Patty, 17-year-old chimpanzee, was the first patient of Mobile Clinic of Save the Chimps Sanctuary. It started to work a few days ago and it took a year and a half to be built, due to the donation of US 100 thousand of a anonymous donator.
This mobile clinic – which can be installed in a small bus or family truck – goes to the different enclosures/islands of the sanctuary in order to avoid that the chimpanzees are taken out. This was the dream of the sanctuary’s founder, Dr. Carole Noon, who passed away recently and was not able to see her dream coming true.
According to Carole, the chimpanzees of every group became stressed when were taken out of their enclosures to be treated in another building of the sanctuary. Once you take the clinic until them, the stress is notably reduced and their partners would understand that that was a treatment to heal some of a disease.

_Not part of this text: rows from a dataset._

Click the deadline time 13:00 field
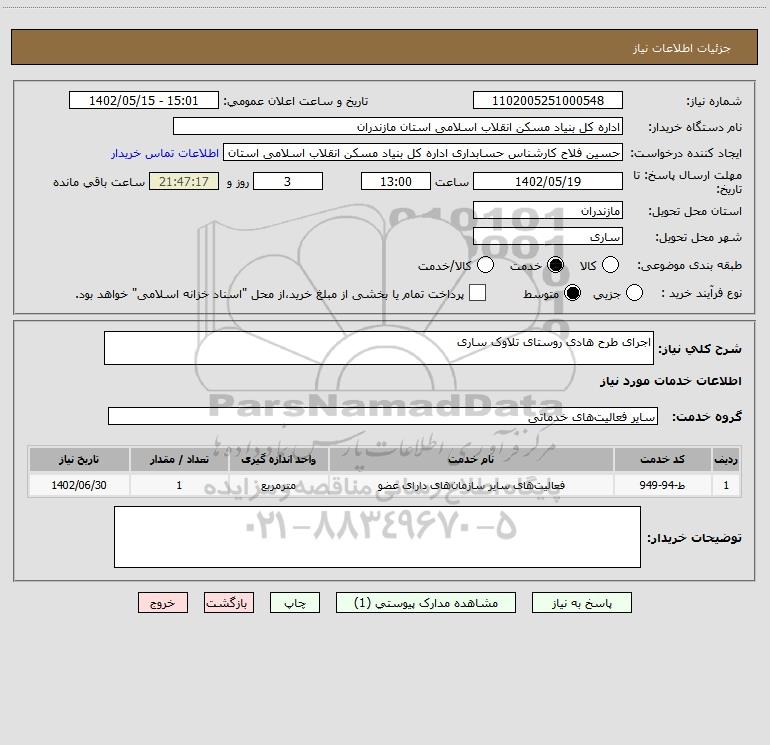Viewport: 770px width, 745px height. (396, 181)

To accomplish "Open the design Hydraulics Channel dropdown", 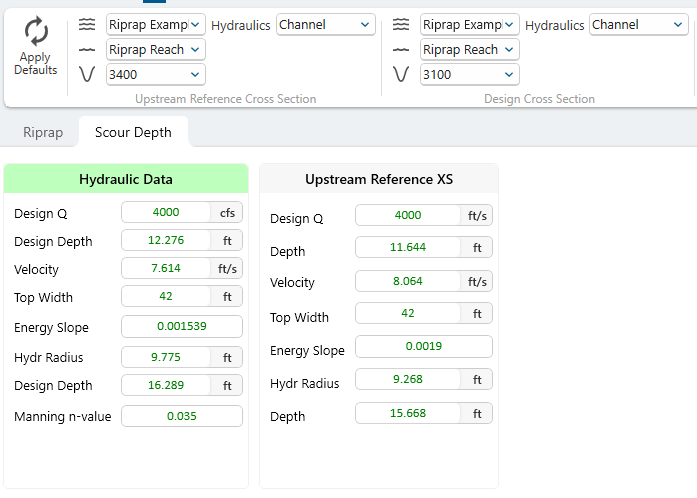I will [639, 24].
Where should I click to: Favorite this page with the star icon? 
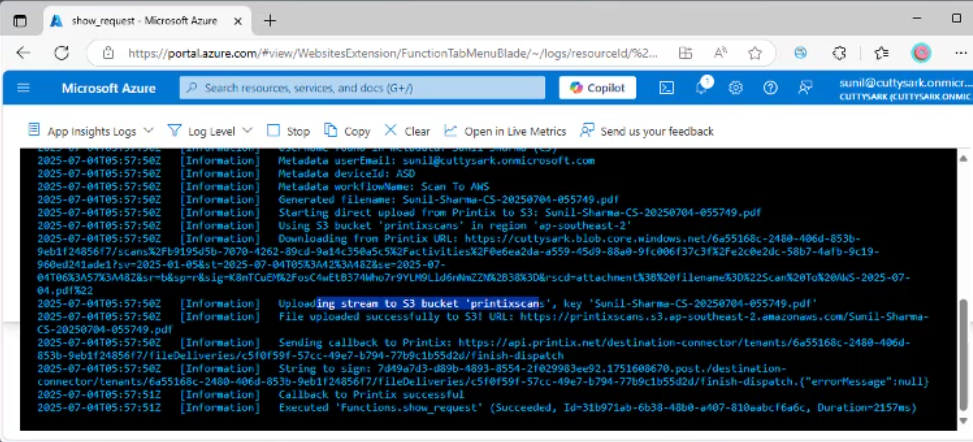coord(755,53)
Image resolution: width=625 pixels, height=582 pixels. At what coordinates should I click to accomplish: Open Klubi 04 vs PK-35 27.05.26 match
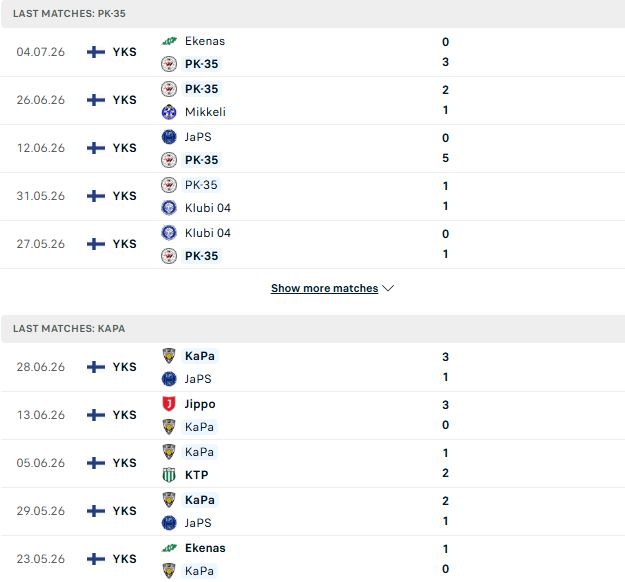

Patty was sedated early in order to the eruptions in her skin be observed. It consists of a chronic disease she suffers since she was 7 years old. The origin is unknown and it causes infections in her body. While she had been examined, her partner Thoto observed calmly from an observation station in the enclosure.
The last 89 chimpanzees who must come from the extinct “torture lab” of Coulston Foundation, in Alamogordo, New Mexico, must arrive at Florida in a year. The next group of 10 will arrive by the end of this month. Each chimpanzee migration costs US 25 thousand, which have been raised dollar by dollar together with American society.